After my “run” I took the chair lift up the Wii Fit mountain for a few slalom runs. I sucked, but again it wasn’t the game–it was my balance. After missing the umpteenth gate for the umpteenth time, I wanted to get back to the summit for more. By the third run I was much better, although I was still at 1/4 stars and had missed a few gates. If We Ski is a more robust version of this mini-game then I recommend it on the controls alone.
Ski Jumping was the best game, fitness or otherwise, however. Like Wii Sports tennis or bowling, the physics are just right, the controls responsive, and the learning curve extremely simple. It’s all about balance and launching up at the right time (but not in the air, as the software warns you beforehand). By my second run I thought I had the hang of it, but the game told me otherwise: 2/4 stars. My Mii, ski outfit and all, was crushed.
The great thing about the Balance Games is you can earn points here too. Final thoughts on the Balance and aerobic games? Some are tacked on (don’t require the board), but they fit into the game just fine.
After playing Wii Fit the past couple of mornings and evenings, a slightly competitive streak has sprouted up between your humble narrator and his decidedly un-humble significant other. She’s bested me in yoga and I can’t seem to catch up, and she lets me know it. If you have a big family or an apartment full of fitness freaks, I can see things getting out of hand pretty easily. That’s the game side of Wii Fit showing through. Tomorrow I assume the fitness part is going to rear its ugly head in the form of sore knees and thighs.
There’s really nothing deceptive about Wii Fit. It’s not some gimmick parading around as a fitness tool, because as far as I can tell it gives you a slight workout and a good time to boot. There’s unlockable content that will have you, Wii Sports-like, coming back for more, although at this time I can’t say how long that will be. If you’re really into fitness, I don’t see it fading anytime soon. If you’re not the type to exercise, or enjoy games that feature exercise at their core, you will still have your work cut out for you. This is no magic pill, although it’s certainly an easier start to healthy living than joining a gym cold turkey on Jan 1.\
There’s definitely a big beginner feel to the early exercises, and as an expert you’ll have to endure some repetition to unlock the extras. I don’t think that’s enough to derail Wii Fit from its mission statement: Fun with a fitness twist.

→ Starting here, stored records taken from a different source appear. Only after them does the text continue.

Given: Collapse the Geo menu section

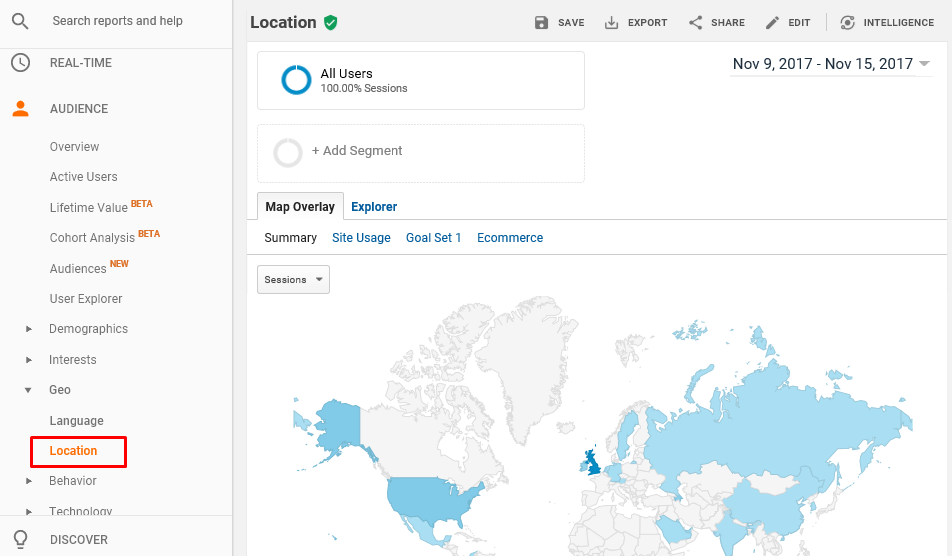Looking at the screenshot, I should tap(28, 390).

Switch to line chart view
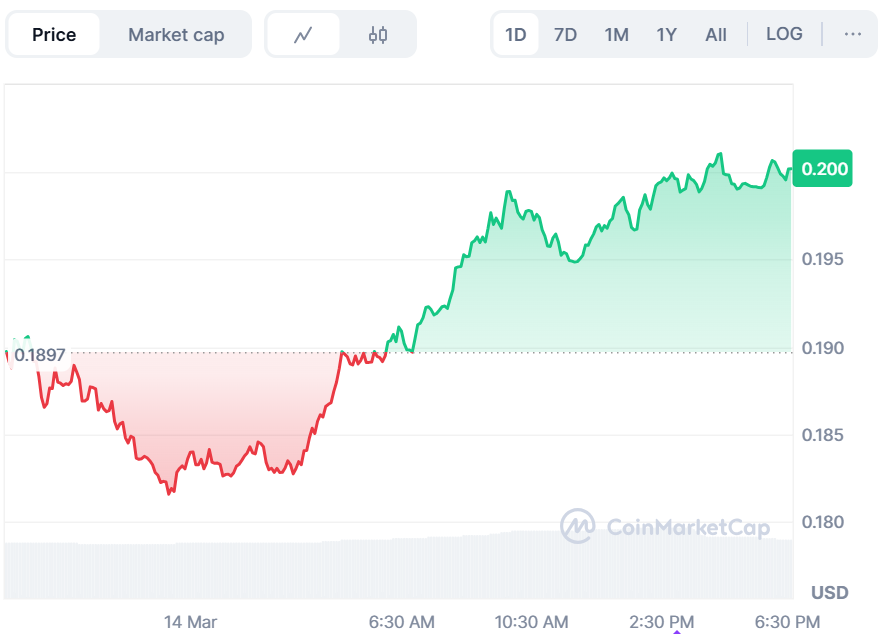tap(303, 35)
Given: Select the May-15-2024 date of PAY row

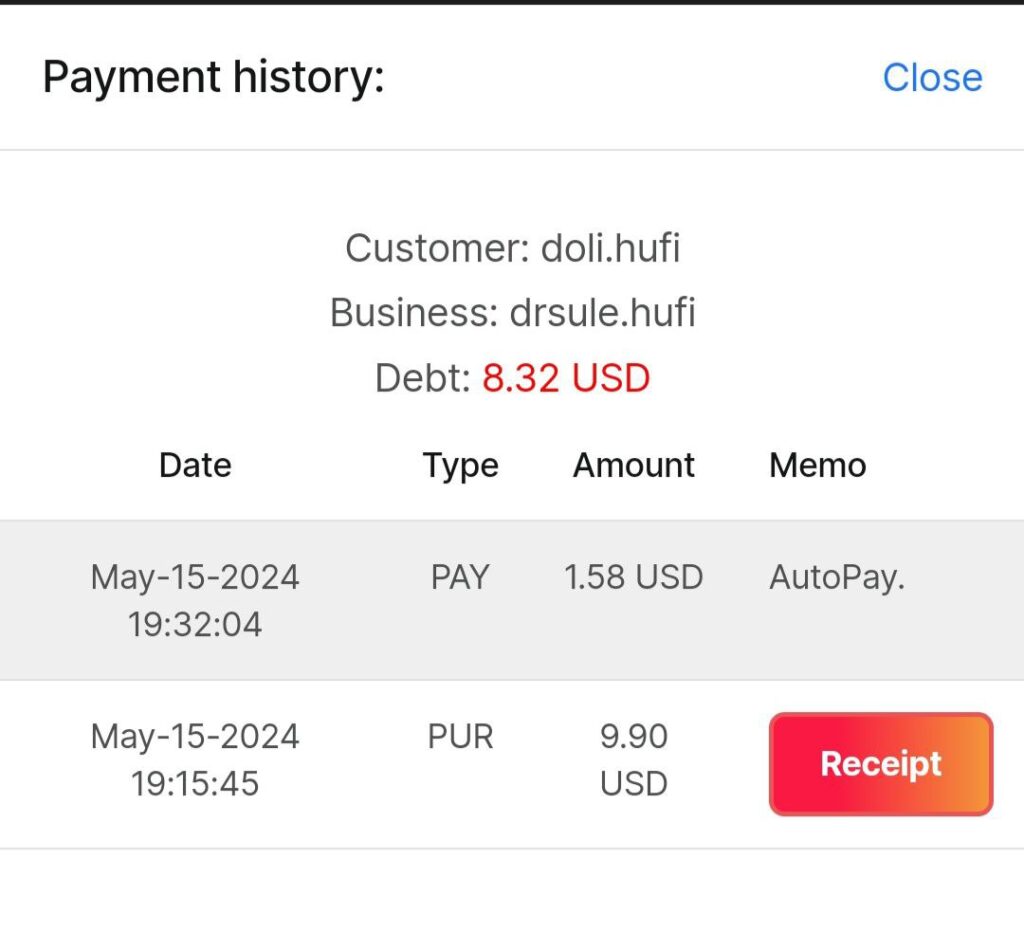Looking at the screenshot, I should coord(195,577).
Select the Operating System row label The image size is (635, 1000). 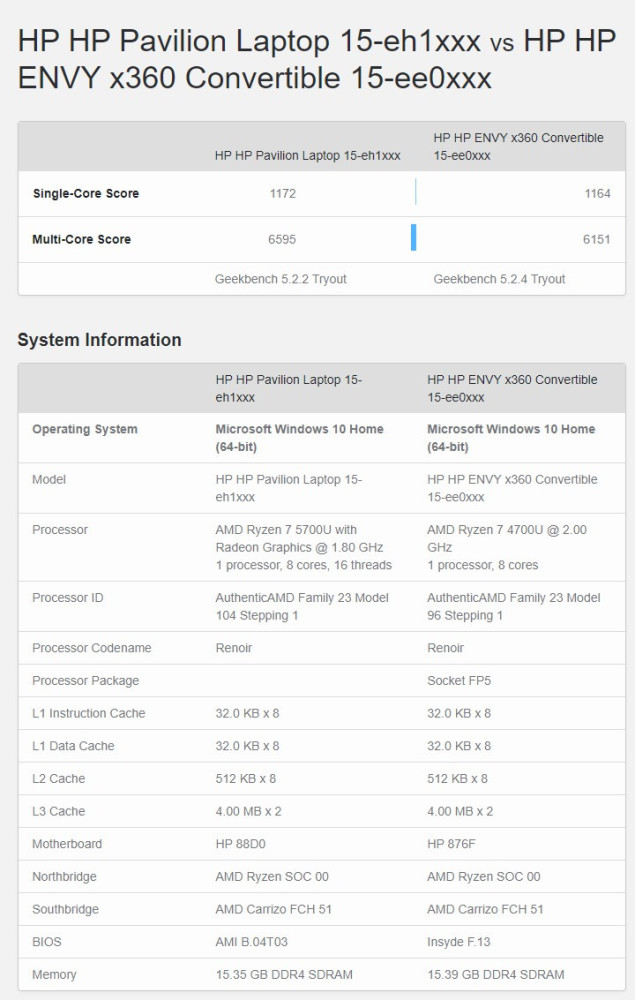point(85,429)
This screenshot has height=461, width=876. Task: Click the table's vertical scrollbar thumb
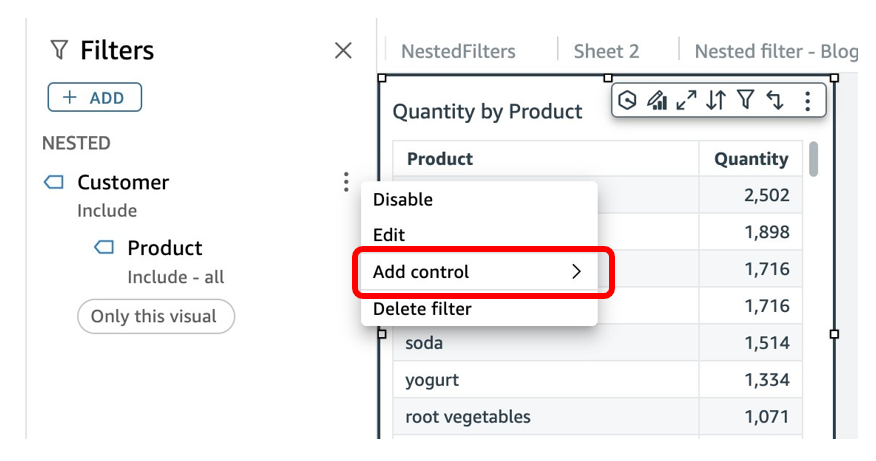pos(814,158)
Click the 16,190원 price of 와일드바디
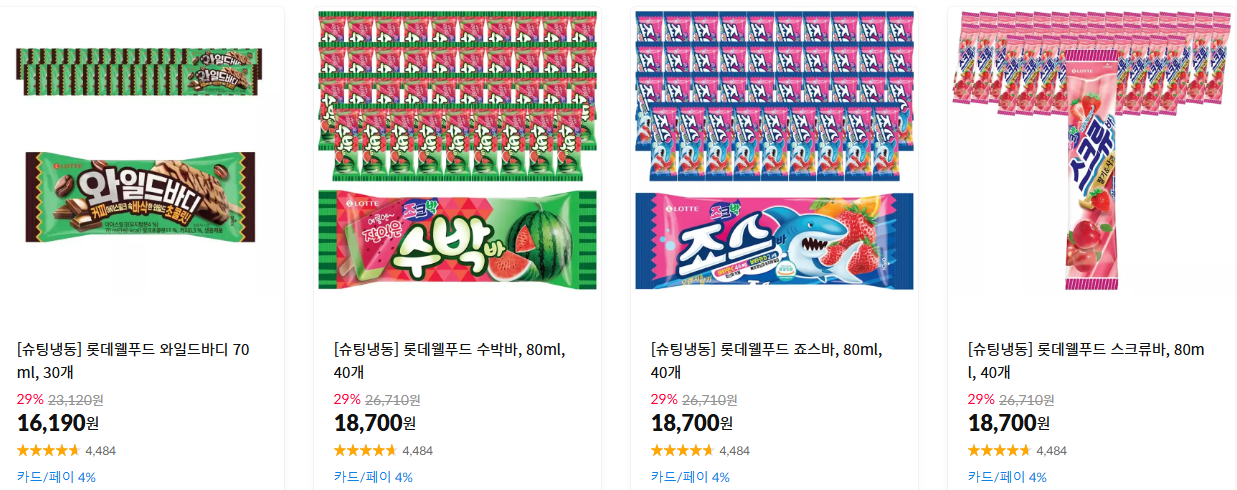This screenshot has height=490, width=1237. (x=58, y=423)
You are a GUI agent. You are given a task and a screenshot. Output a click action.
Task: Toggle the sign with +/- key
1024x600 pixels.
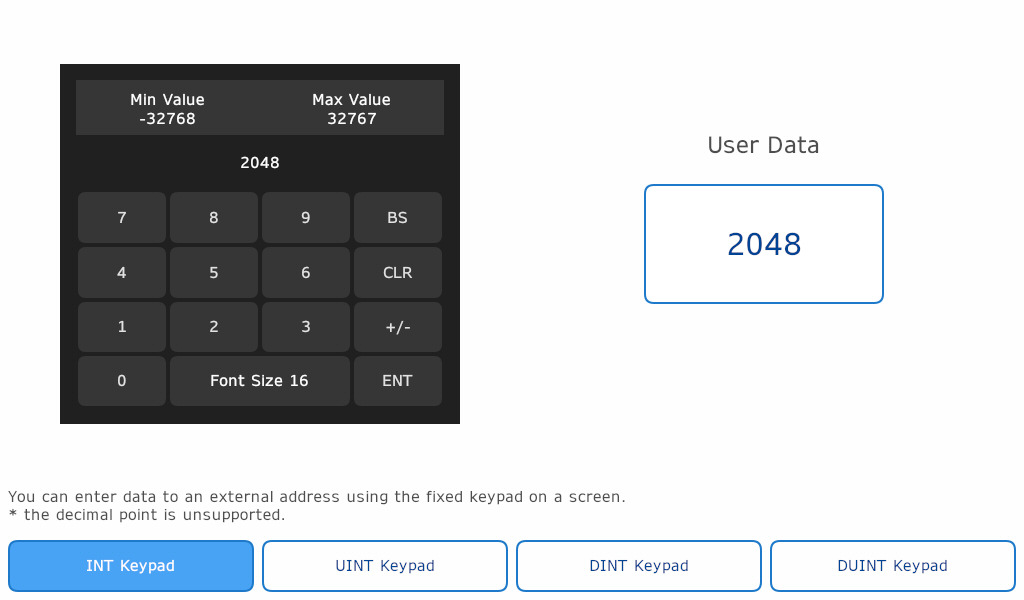[x=398, y=326]
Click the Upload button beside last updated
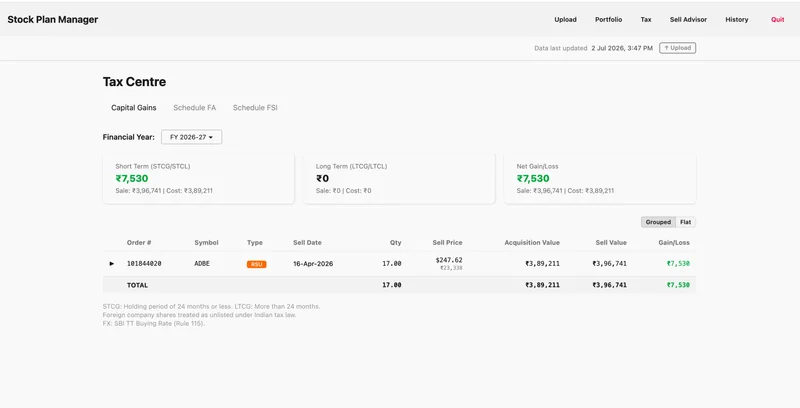 pos(678,48)
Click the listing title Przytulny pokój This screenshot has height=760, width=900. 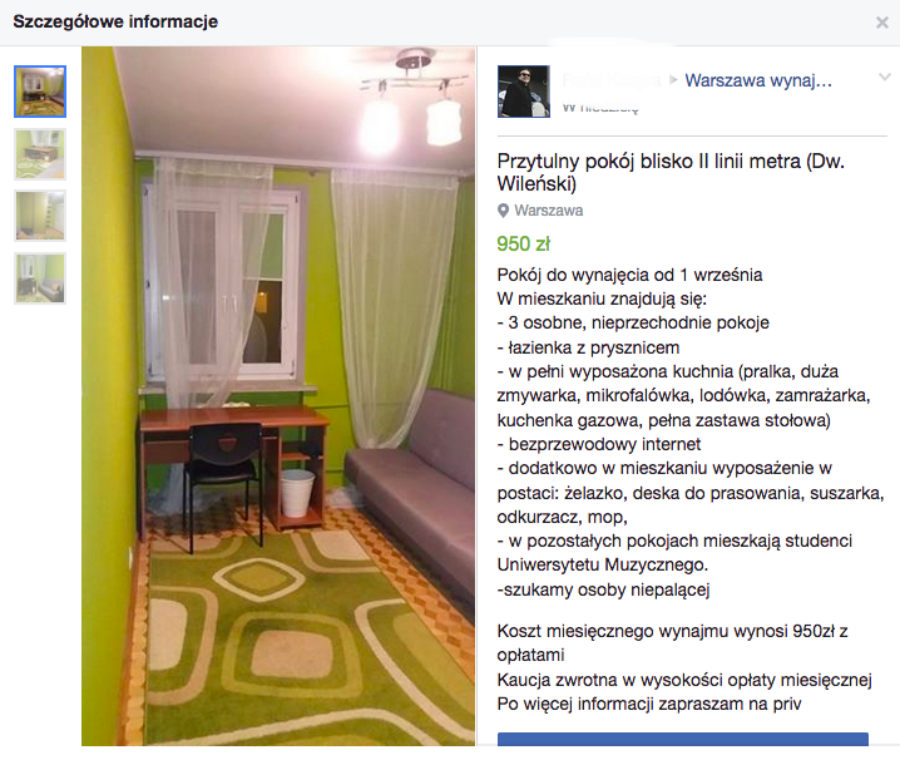coord(670,172)
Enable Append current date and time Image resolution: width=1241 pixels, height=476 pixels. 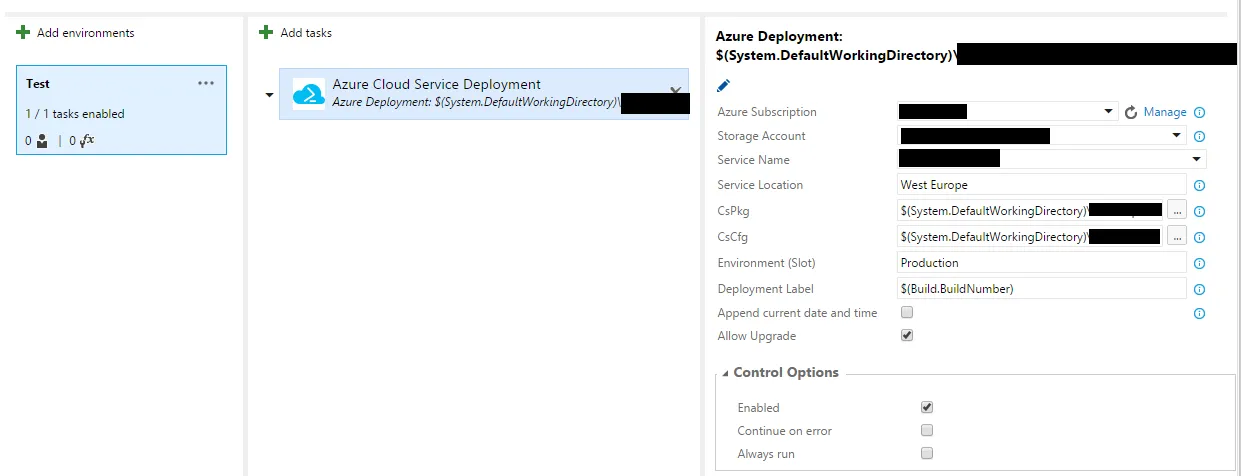(x=907, y=312)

Oh, and one last gripe. This thing pics up dirt like nobody’s business (at right). Day two and mine’s filthy as sin. I guess maybe I’m just a pig pen. A pig with abs of steel!
Lastly, I hesitate to give this a “grade” because t’s really unlike anything I’ve ever “reviewed” before. Both non-gamer and gamer alike enjoyed the experience. Even BMI and weighing ourselves was fun, crazy as that sounds. As a fitness tool I’d say almost 4/4 stars. As a game, it’s pretty simple and might not last, but so far it’s been fun, so it’s a weaker 3/4. If you hate fitness, you’ll dislike this, but I recommend a demo if you can find one somewhere.
As for upgrade ability? Future fun? That’s a solid 5/4, easy.